The first two weeks of February 2026 will likely be remembered as a structural turning point for the global technology industry. Anthropic, the San Francisco-based AI safety and research lab, has moved from being a formidable rival to OpenAI to becoming a primary disruptor of the traditional software-as-a-service (SaaS) and IT services models.
With a record-breaking $30 billion funding round led by Singapore’s GIC and Coatue Management, Anthropic’s valuation has soared to $380 billion. However, it isn’t just the valuation that is making headlines; it is the aggressive deployment of “agentic” AI tools that has triggered what Wall Street is calling the “SaaSpocalypse.” For India, the world’s back office, the tremors have been felt from the trading floors of Mumbai to the tech parks of Bengaluru.

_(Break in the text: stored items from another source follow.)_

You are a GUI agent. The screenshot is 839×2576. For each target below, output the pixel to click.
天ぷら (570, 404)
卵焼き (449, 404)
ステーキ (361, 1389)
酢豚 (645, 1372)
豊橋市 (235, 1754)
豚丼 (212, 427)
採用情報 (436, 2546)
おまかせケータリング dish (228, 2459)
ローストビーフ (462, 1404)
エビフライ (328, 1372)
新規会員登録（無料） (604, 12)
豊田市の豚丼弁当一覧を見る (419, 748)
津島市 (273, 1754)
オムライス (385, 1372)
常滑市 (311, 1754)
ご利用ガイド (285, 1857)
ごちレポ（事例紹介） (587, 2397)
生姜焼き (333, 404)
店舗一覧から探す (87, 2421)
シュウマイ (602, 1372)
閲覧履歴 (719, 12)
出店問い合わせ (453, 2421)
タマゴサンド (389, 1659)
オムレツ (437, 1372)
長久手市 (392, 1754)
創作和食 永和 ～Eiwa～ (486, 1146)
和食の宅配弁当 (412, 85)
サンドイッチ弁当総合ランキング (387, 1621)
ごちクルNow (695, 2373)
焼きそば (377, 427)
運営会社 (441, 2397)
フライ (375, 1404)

The Catalyst: Claude 4.6 and the Rise of AI Digital Workers
On February 5, 2026, Anthropic unveiled Claude Opus 4.6, a model designed specifically for autonomous “agentic” planning. Unlike previous iterations that functioned primarily as sophisticated chatbots, Opus 4.6 can break down complex business goals into independent sub-tasks, execute them in parallel using external tools, and identify blockers with human-like precision.
Accompanying this was the general release of Claude Cowork, an enterprise-focused suite featuring 11 powerful automation plug-ins. These tools allow Claude to autonomously handle end-to-end workflows that were once the bread and butter of Indian IT giants:
-
Legal & Compliance: Reviewing high-volume contracts, NDAs, and generating risk reports.
-
Financial Operations: Reconciling data, preparing audit-ready documents, and market analysis.
-
Software Engineering: Managing multi-file codebases, debugging, and executing SAP migrations in a fraction of the traditional time.
The Indian Market Reaction: A ₹2.5 Lakh Crore Wipeout
The impact on the Indian market was immediate and severe. Between February 4 and February 6, the Nifty IT index witnessed its steepest fall since the 2020 pandemic crash, plunging nearly 8% in a single week.
Investors reacted to the realization that Anthropic’s tools could fundamentally break the “headcount-based” billing model. In a single day, nearly ₹2 lakh crore in market value evaporated from the top tier of Indian IT.
| Company | Stock Performance (Feb 4-6, 2026) | Market Impact |
| Infosys | Down 8.3% | Major concerns over application services |
| TCS | Down 7.0% | Fears of AI-led margin compression |
| Wipro | Down 4.5% | Pressure on BPO and maintenance contracts |
| Coforge | Down 8.2% | High exposure to specialized automation |
The “Patil Effect”—named after Anthropic’s CTO Rahul Patil, a Bengaluru native and former Oracle executive—has become a buzzword among Indian traders. Patil is credited with making Claude “enterprise-ready” by optimizing its performance on chips and reducing operational costs, allowing Anthropic to offer always-on AI agents directly to global clients.
Anthropic’s “India First” Strategy
Despite the market volatility, Anthropic is paradoxically betting big on India. The company has announced the opening of its first Indian office in Bengaluru in early 2026, making it their second Asia-Pacific hub after Tokyo.
Dario Amodei, CEO of Anthropic, recently highlighted that India is the company’s second-largest consumer market for Claude. The expansion aims to tap into India’s massive developer pool and align with the “IndiaAI” mission. Key pillars of their local strategy include:
-
Indic Language Support: Deep localization for Hindi, Bengali, Marathi, Telugu, Tamil, and five other major languages to enable public sector adoption.
-
Global AI Summit: Anthropic is partnering with the Government of India to co-host the Global AI Summit in late February 2026, focusing on “responsible and sovereign AI.”
-
Social Impact: Deploying agentic models in healthcare and agriculture to assist in rural advisory services.
Strategic Pivot: From Labor to Deployment
While the “SaaSpocalypse” suggests a grim future for traditional outsourcing, industry veterans argue it is a “redistribution of capability.” The $250 billion Indian IT sector is now in a race to move up the value chain.
Instead of billing for the hours spent writing code, firms like TCS and HCLTech are pivoting toward AI Deployment Partnerships. This involves helping global enterprises integrate Claude’s agentic tools into their legacy systems—a task that still requires deep domain expertise and human-in-the-loop (HITL) oversight.
“The era of bulk work is ending, but the era of AI supervision is beginning,” noted a recent report by Jefferies. “India’s strength lies in its ability to bring down the cost of technology dispersal, and that will be critical in the expensive AI race.”
Looking Ahead
The window for adaptation is closing. With Anthropic’s forecast to reach a break-even point by 2028 and an IPO expected in the latter half of 2026, the pace of innovation is unlikely to slow down. For the Indian market, the challenge is clear: transition from being the “factory” that provides labor to the “architect” that governs autonomous intelligence.